Wait! Beforeyouthrowstones! Low fat baking is not heresy. No matter what certain haughty French pastry chefs tell you…if you’re in the practice of speaking to haughty French pastry chefs. Yes. Fat does a whole host of spiffy things to baked goods, it’s easy to come by (in any mode that tickles your fancy) and always results in baked awesome. But the universe demands balance. Or God just has an awful sense of humor. Fat causes death. True story. Okay, obviously there’s a lot more involved, and that was a blanket statement. But politicians do it all the time, and aren’t pummeled with lemons.
The point is, that though handy, the addition of fat is not necessary in all baked goods. However. You do have to be clever with your substitutions and alterations. Lucky you: I’m a very clever girl. Most of the time.
Here’s a quick breakdown of the cool stuff fat does (Hey. Quiet. It’s better than organic chemistry class, and actually has an immediate practical use in life: banana bread)
1. Prevents gluten from developing by preventing the absorption of water into some of the flour particles, keeping the product off the ice rink. (i.e. not a hockey puck.)
2. In the case of butter, helps leavening via air bubbles when you cream it, and the evaporation of moisture creating pockets (like in pie crusts)
3. Provides structure by holding the air bubbles provided by leveners
4. Carries flavor (ever made your own flavored oil? Same concept. Fat is a conductor of flavor like water is a conductor of electricity.)
5. Helps with the liquid-to-dry-ingredient balance by creating little water-proof pockets that hold in the moisture you do add, so you don’t need to add extra moisture that would throw off the balance, and make a gummy product.
So. Fat’s the daddy whose expectations we have to live up to. Tender, moist, structure, okay. We got this. Although more sugar kind of defeats the whole “healthy” thing, it does help tenderize and moisturize…like your favorite Russian massage therapist. It competes with the gluten for moisture and helps separate the flour particles to prevent gluten formation. Yogurt offers structure via its protein content and tenderness through its acidity (denatures proteins) and body. Fruit purees offer moisture and body; and liquid sugars offer moisture.
What about eggs? They bind.
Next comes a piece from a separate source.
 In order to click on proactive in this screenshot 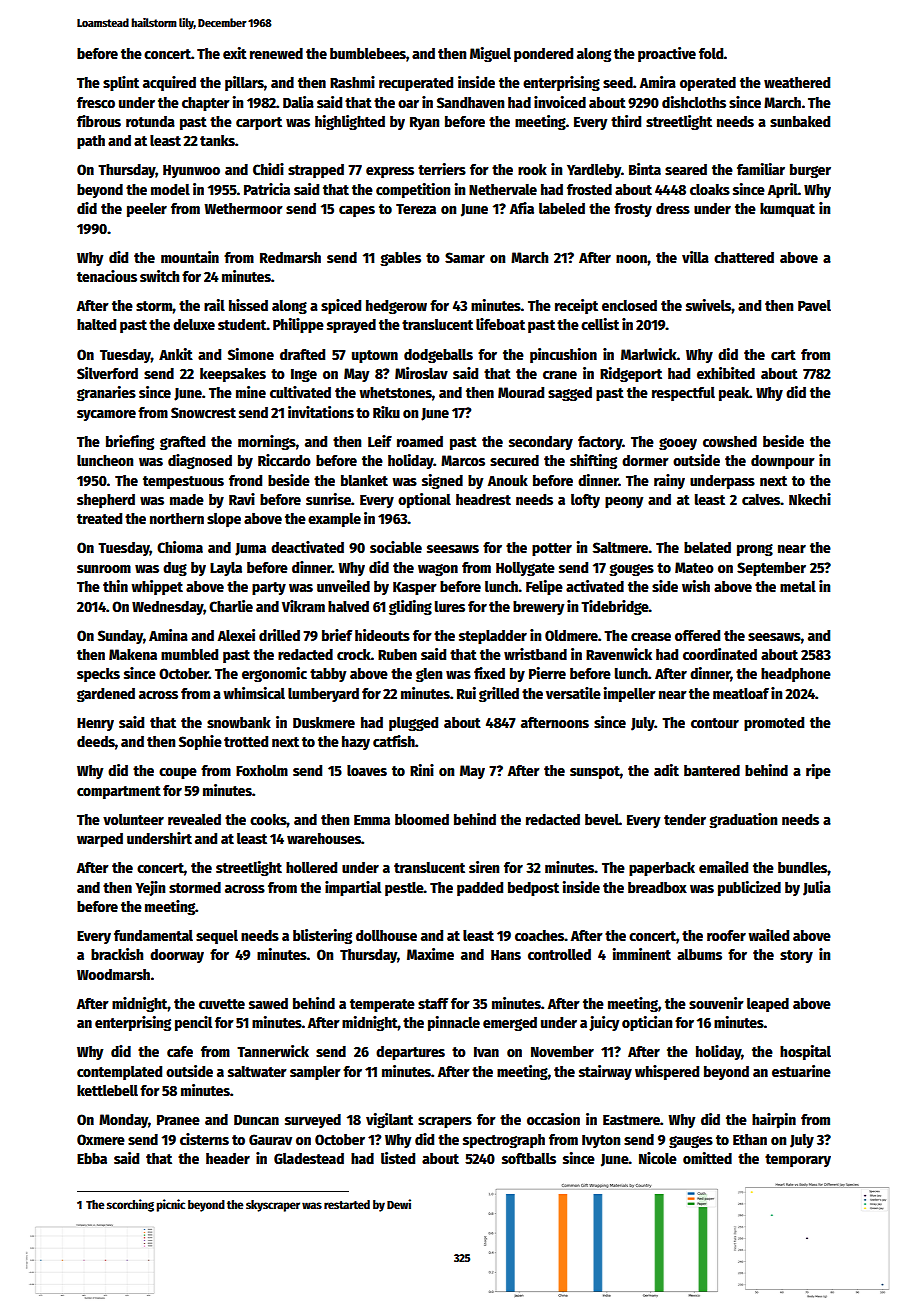, I will do `click(667, 54)`.
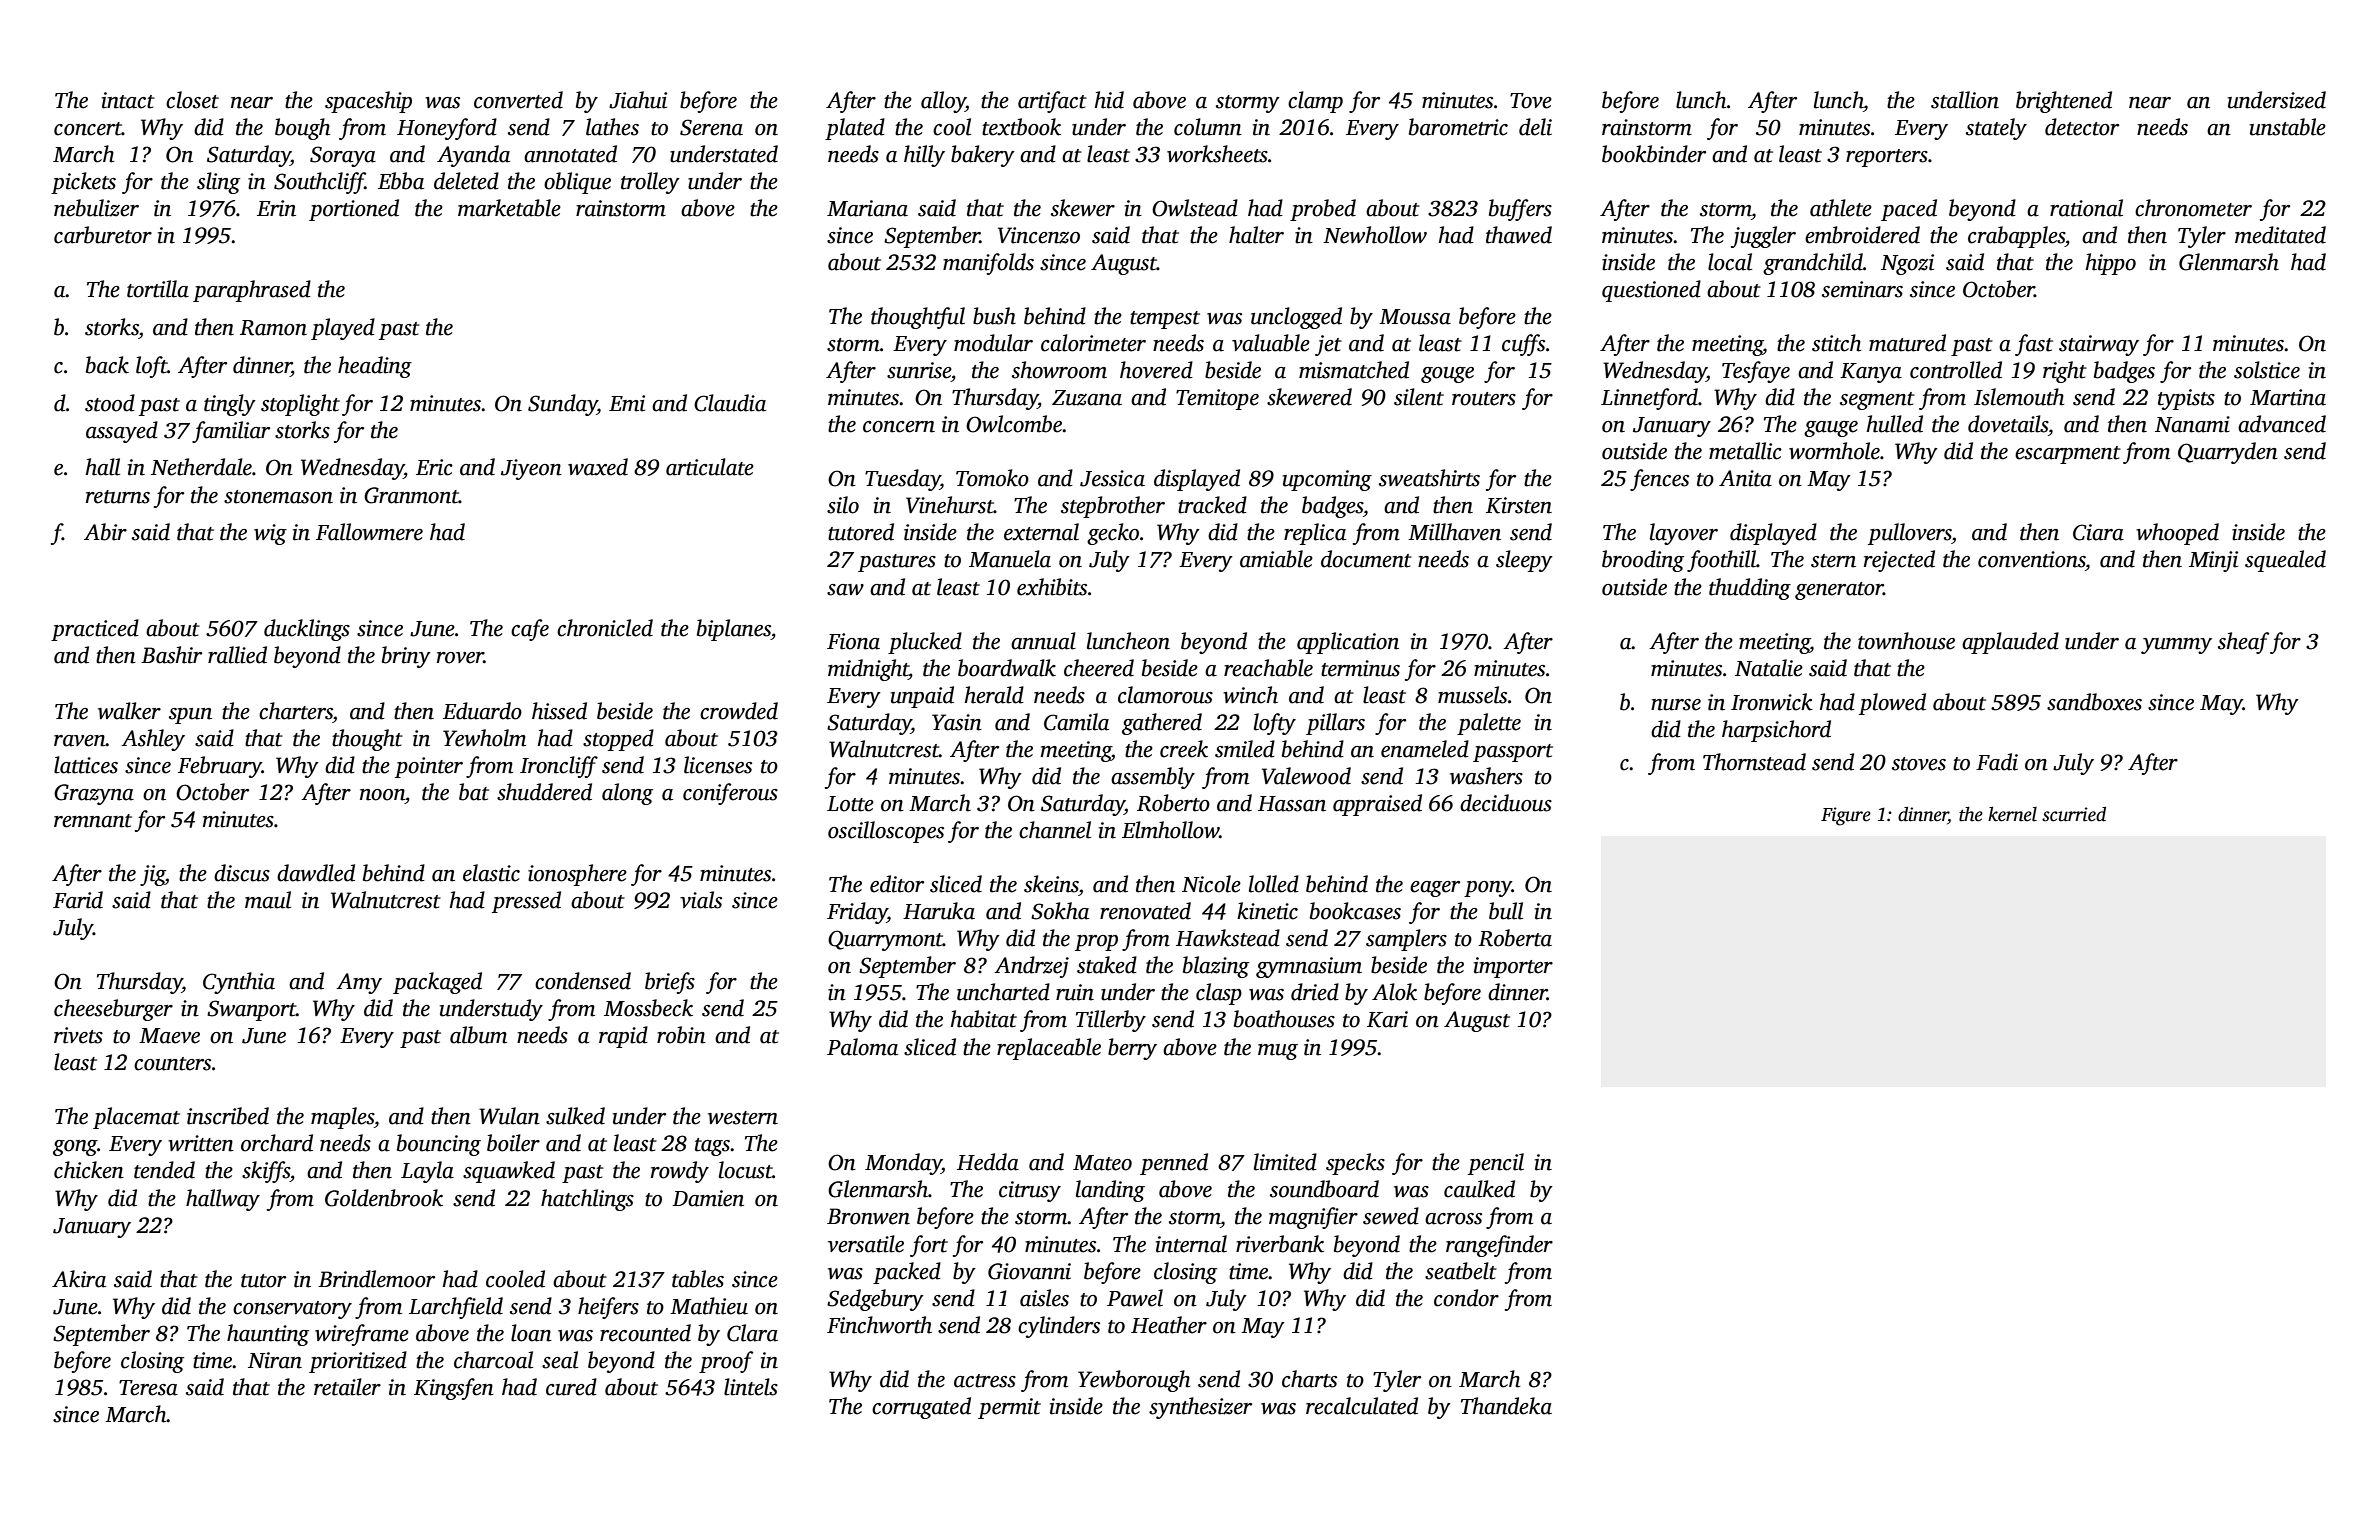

Like the ties. Egg whites are actually a drying agent, and can toughen batters if the proteins are left in tact. Whipping them up helps lessen the toughness, but adds to the dryness. Whipping whites also adds lightness. It’s like a teenage girl. (I was one, so I can say it without seeming belligerent. ) Yolks are nature’s emulsifiers. They add a creamy-bindy-type texture. Since we’re not looking for a creamy, anxty bread, lots of eggs aren’t necessary. Biscuits don’t need eggs, and they turned out fine. I tell people that about myself all the time. They look at me weird.
All of this is why I think vegan bakers are brilliant.
Anywho. The banana bread.
Makes 1 9″ x 5″ loaf
1 3/4 cups Whole wheat flour
1/2 teaspoon Baking soda
1 teaspoon Baking powder
1/2 teaspoon Salt
2 tablespoons Canola or vegetable oil
3 tablespoons Buttermilk
1 cup Mashed banana (about 3)
2 tablespoons Honey
3 tablespoons Brown sugar
1/4 cup Water
1. Spray a 9″x 5″ loaf pan with non-stick spray and preheat the oven to 350 degrees.
2. Combine all dry ingredients and whisk to break up any lumps.
3. Combine all wet ingredients and whisk to incorporate.
4. Bring wet and dry together like the Red Sea after Moses.
5. Fold, people. Fold. Or else it’ll toughen up like a beaten foster child.
6. Turn into the greased pan and bake until browned and it passes the toothpick test-about 45-50 minutes.